At the heart of every good agreement, lies an uneven set of needs and resources. Mexico lacked technology and access to capital, the US wanted cheap labour, and the Canadians had an abundance of natural resources. In came NAFTA, and after years of talks, trials and negotiations, agreement finally came in 1994.
Change comes slow when you are trying to get nearly half a billion people on the same page, but when Mexico recently overtook China as the biggest importer into the US, it put things into perspective. The numbers are simply mind-boggling. Trading volume across all three partners more than doubled and now make up as much as one third of all global trade. Great, but what about the currencies?
Even if you do not adapt the Euro, you would still want there to be little or no volatility in the exchange rates as goods travel from one country to another. Otherwise, it adds to the risks and costs of doing business. True to form, the Canadian Dollar has been relatively stable against its southern counterpart, moving in a range of 10% for the better part of the last ten years.

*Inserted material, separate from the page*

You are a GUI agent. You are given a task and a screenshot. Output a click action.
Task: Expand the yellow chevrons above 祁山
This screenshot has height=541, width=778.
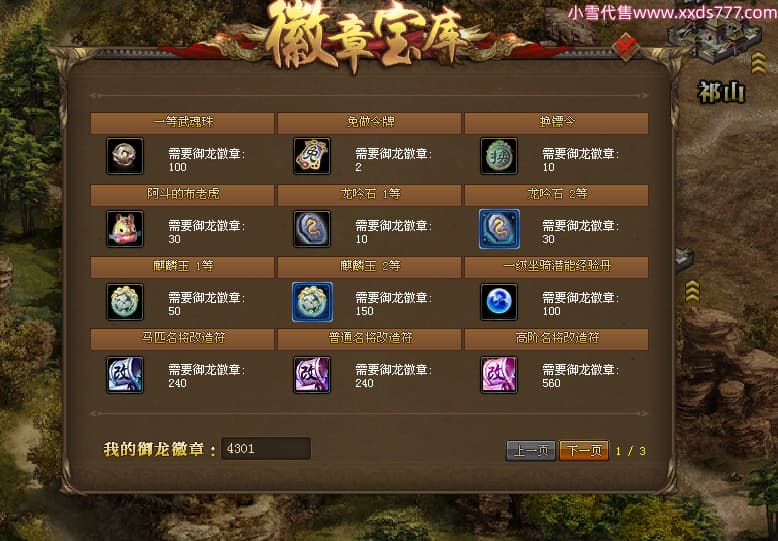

The Mexican Peso not so much. It depreciated by some 866% against the US Dollar before Covid. Since then, it has been on a tear, that would make Speedy Gonzales proud, gaining 40% in the last three years. Like adding fuel to the fire, as the world embarks on localising its supply chain on a massive scale, it sure helps to be close. From here, where it goes, nobody knows, but as a barometer for global trade, it is as good an indicator as any.